Chinese politician (1945–2026)

Zhang Yutai (September 1945 – 24 July 2026) was a Chinese politician. He served as the director and leader of the Chinese Communist Party group of Development Research Center of the State Council of the PRC.

== Life and career ==
Born in Tancheng County, Shandong in September 1945, Zhang graduated from the department of computer science at the Beijing Institute of Aeronautics in 1968. He was then sent to work at a farm in the Shenyang Military Region. From 1970, he conducted research at the Institute of Semiconductors at the Chinese Academy of Sciences. In 1980, he began to serve in the National Commission of Science and Technology, and was the vice director of general office of the Commission.
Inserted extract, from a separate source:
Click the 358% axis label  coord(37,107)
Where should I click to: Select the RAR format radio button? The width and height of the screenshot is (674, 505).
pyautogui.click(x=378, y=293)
In 1985, he became the vice director of Science and Technology Leading Group Office of the State Council. From 1988, he served in Chinese Academy of Sciences, and was the vice secretary-general and director of associated office, president and editor-in-chief of the newspaper agency "Chinese Science". In January 1995, Zhang served in China Association of Science and Technology, and was the leader of the Party group, vice president and the first secretary of the secretariat. In October 2004, Zhang was appointed vice director and leader of the Party group of Development Research Center of the State Council. Since June 2007, Zhang has served as director and leader of the Party group of the Center.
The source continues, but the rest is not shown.